The region has been at the centre of a decades-long conflict between the two countries which have fought two wars for control of the region -- in the 1990s and in 2020 -- that have claimed thousands of lives from both sides.

The conflict started after the fall of the Soviet Union in the '90s when both Muslim-majority Azerbaijan and Christian-majority Armenia wanted Nagorno-Karabakh whose population largely comprises ethnic-majority Armenians to be part of both republics.

The second Nagorno-Karabakh war started in 2020 after Azerbaijan launched an offensive that recaptured territory around Karabakh. Some 3,000 Azerbaijani soldiers and 4,000 Armenian soldiers were killed in six weeks of fighting.

A Russian-mediated ceasefire agreement in 2020 saw Armenia cede swathes of territories it had controlled for some three decades to Azerbaijan. As per the deal, Azerbaijan, backed by Turkey and its military, would hold on to areas of Nagorno-Karabakh that it had taken during the conflict.

Moscow also deployed peacekeepers to the Lachin corridor to ensure free passage between Armenia and Nagorno-Karabakh.

Recently, Azerbaijan has been using this corridor to control and starve the people of Nagorno-Karabakh to death.

Former Chief Prosecutor of the International Criminal Court, Luis Moreno Ocampo recently quoted an observation of the European Court of Human Rights and the International Criminal Court of Justice: "The 1,20,000 ethnic Armenians in Nagorno-Karabakh are now entirely encircled by Azerbaijan, completely cut off from the access to the outside world."

"They are effectively under siege," he said.

CNN reported that shortages of food, fuel, and medicines caused by the months-long blockade have taken an increasing toll on the region’s population.

Gegham Stepanyan, the ombudsman of the NKR, on August 15 confirmed that officials reported the first death from malnutrition in the region.

Is it a genocide?

In a conservative sense, we describe genocide as the slaughtering of people belonging to a particular community. But according to the UN Genocide Convention, "Genocide means any of the following acts committed with intent to destroy, in whole or in part, a national, ethnical, racial or religious group, as such: (a) Killing members of the group; (B) Causing serious bodily or mental harm to members of the group; © Deliberately inflicting on the group conditions of life calculated to bring about its physical destruction in whole or in part; (d) Imposing measures intended to prevent births within the group; (e) Forcibly transferring children of the group to another group."

And genocide is exactly what has been happening in Nagorno-Karabakh as found in investigations by the International Court of Justice.

The top court found the occurrence of several elements of Genocide as per the UN Genocide Convention including "deliberately inflicting on the group conditions of life calculated to bring about its physical destruction."

They reached the conclusion that the rights of ethnic Armenians in the Nagorno-Karabakh region are affected by the blockade of the Lachin Corridor which was put in force in December 2022.

In his report, Ocampo said, "As has happened in previous cases, Genocide, in particular, when committed by starvation, is neglected."

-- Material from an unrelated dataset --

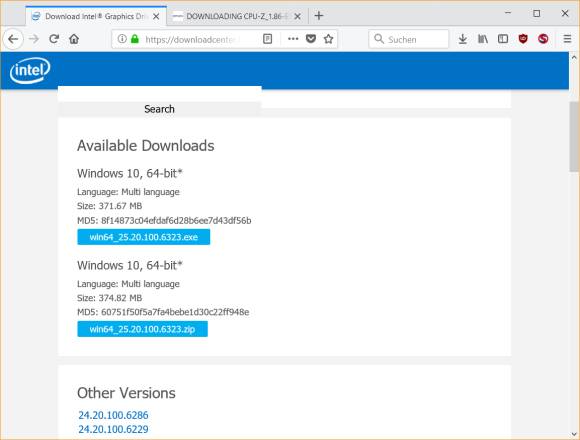Screen dimensions: 580x440
Task: Open a new tab with plus button
Action: 319,16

Lachin corridor, the only road connecting the Armenian-majority Nagorno Karabakh to the outside world, has been blockaded by Azerbaijan since December 2022 for "environmental reasons."

The corridor is important for the supply of goods like food and medicines to the breakaway region in Azerbaijan.

In February this year, the International Criminal Court of Justice ordered the Azerbaijan government to lift the blockade and allow free passage of goods and services through the corridor.

The top UN court said, "Baku (Azerbaijan) must take all measures at its disposal to ensure the unimpeded movement of persons, vehicles, and cargo along the Lachin Corridor in both directions,".

However, the Azerbaijan government responded to the order by establishing a checkpoint and blocking humanitarian aid carried by various human rights bodies including the Red Cross.

Who is responsible?

When it is established that the people of Nagorno-Karabakh are facing genocide, the next question is who is responsible? One of the most obvious reasons pointed out by multiple political analysts and lawyers like Ocampo is the President of Azerbaijan, Ilham Aliyev, the supreme commander of these security forces in Azerbaijan.

It was under his command the Lachin Corridor was blockaded by the security border personnel of the country.

Aliyev, who accepted the Russian peacemakers after the war between Armenia and Azerbaijan in 2020 and agreed to keep the Lachin corridor open for free passage of goods and services, went back on the agreement the moment Russia invaded Ukraine.

According to Ocampo, "Instead of negotiating the autonomy of the people of Nagorno-Karabakh, he systematically took steps through a series of decisions to eliminate the Armenians living in Nagorno-Karabakh."

For starters, Aliyev allowed a civilian group to block the Lachin Corridor, which he was supposed to keep open, according to the pact after 2020.

Second, following the order from the International Court of Justice to lift the blockade, he put checkpoints in place on the border with Armenia, stopping humanitarian aid from getting to Nagorno-Karabakh.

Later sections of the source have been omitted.